• **REQUIREMENT**: Could you copy every line in the listing below that has the word "will"?

• **RECORDS FOR THE TASK**:

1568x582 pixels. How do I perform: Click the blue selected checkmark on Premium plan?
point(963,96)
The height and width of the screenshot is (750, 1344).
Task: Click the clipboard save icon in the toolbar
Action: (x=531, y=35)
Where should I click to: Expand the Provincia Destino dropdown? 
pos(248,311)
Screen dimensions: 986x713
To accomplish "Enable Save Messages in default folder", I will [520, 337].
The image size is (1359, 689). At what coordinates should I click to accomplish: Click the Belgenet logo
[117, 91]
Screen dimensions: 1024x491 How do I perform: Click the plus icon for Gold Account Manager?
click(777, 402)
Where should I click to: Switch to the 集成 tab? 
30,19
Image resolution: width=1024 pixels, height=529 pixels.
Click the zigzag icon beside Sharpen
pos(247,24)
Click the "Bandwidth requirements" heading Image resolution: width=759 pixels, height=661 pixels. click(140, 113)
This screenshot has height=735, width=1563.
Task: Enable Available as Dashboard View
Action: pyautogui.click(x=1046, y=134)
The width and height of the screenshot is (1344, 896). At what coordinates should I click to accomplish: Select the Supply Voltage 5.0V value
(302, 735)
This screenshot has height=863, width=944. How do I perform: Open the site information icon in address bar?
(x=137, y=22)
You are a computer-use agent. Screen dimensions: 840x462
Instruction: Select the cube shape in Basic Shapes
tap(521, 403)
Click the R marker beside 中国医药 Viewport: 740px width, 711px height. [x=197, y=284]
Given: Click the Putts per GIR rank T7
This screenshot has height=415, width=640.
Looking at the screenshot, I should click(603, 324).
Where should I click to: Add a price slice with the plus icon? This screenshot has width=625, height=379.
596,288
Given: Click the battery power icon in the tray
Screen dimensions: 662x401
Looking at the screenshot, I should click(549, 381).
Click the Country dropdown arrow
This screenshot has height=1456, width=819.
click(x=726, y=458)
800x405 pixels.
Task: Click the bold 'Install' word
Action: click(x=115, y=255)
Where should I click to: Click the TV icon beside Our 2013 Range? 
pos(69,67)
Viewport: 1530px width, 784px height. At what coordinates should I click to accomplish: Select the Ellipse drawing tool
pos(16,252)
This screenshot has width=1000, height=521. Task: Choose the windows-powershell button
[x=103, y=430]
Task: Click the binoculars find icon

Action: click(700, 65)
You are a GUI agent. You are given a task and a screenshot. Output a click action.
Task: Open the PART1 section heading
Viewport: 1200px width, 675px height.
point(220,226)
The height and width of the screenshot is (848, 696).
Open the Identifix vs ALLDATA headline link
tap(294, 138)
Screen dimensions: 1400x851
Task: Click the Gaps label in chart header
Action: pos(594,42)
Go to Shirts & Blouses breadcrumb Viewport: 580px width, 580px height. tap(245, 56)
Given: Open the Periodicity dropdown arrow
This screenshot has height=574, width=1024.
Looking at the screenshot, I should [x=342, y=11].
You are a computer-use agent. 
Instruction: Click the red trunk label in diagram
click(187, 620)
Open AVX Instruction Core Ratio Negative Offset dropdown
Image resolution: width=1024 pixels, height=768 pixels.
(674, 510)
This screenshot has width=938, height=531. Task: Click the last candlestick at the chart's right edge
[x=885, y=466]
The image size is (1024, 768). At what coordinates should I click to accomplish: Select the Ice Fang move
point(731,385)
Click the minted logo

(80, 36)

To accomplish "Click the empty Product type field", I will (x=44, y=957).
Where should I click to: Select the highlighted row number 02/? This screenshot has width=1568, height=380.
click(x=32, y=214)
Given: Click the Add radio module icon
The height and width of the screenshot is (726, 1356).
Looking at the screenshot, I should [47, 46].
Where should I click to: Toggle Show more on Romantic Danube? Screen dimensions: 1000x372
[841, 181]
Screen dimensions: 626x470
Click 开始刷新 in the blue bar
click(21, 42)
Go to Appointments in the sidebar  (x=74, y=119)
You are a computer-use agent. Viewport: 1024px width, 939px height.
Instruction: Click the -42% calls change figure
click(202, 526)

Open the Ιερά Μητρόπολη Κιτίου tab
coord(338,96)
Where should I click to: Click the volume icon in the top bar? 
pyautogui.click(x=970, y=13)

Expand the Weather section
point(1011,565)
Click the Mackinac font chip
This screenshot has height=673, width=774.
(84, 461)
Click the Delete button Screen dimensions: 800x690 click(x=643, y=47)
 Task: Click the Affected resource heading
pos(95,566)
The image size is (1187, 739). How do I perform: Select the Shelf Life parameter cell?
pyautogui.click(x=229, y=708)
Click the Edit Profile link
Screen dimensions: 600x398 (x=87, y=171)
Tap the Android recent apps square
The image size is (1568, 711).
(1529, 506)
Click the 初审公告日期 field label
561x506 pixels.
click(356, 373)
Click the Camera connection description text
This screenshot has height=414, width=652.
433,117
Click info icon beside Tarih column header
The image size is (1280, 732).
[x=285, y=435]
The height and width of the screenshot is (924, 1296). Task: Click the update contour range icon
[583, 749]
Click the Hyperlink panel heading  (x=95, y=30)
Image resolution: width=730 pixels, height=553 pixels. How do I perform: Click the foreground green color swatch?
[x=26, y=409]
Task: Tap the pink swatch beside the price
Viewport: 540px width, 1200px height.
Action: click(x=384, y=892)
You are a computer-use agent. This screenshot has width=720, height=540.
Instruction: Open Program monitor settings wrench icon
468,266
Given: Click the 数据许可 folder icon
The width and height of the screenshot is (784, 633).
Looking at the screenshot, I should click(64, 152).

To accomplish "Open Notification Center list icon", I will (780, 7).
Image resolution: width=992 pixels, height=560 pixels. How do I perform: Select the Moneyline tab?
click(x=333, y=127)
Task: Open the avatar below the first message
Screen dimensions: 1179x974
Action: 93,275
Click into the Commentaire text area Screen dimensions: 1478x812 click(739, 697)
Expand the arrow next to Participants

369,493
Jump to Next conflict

• **RESULT OF THE TASK**:
To accomplish "Enable Save Messages in default folder", I will [520, 337].
To accomplish "Click the empty Product type field", I will (x=44, y=957).
To accomplish "Open Notification Center list icon", I will (780, 7).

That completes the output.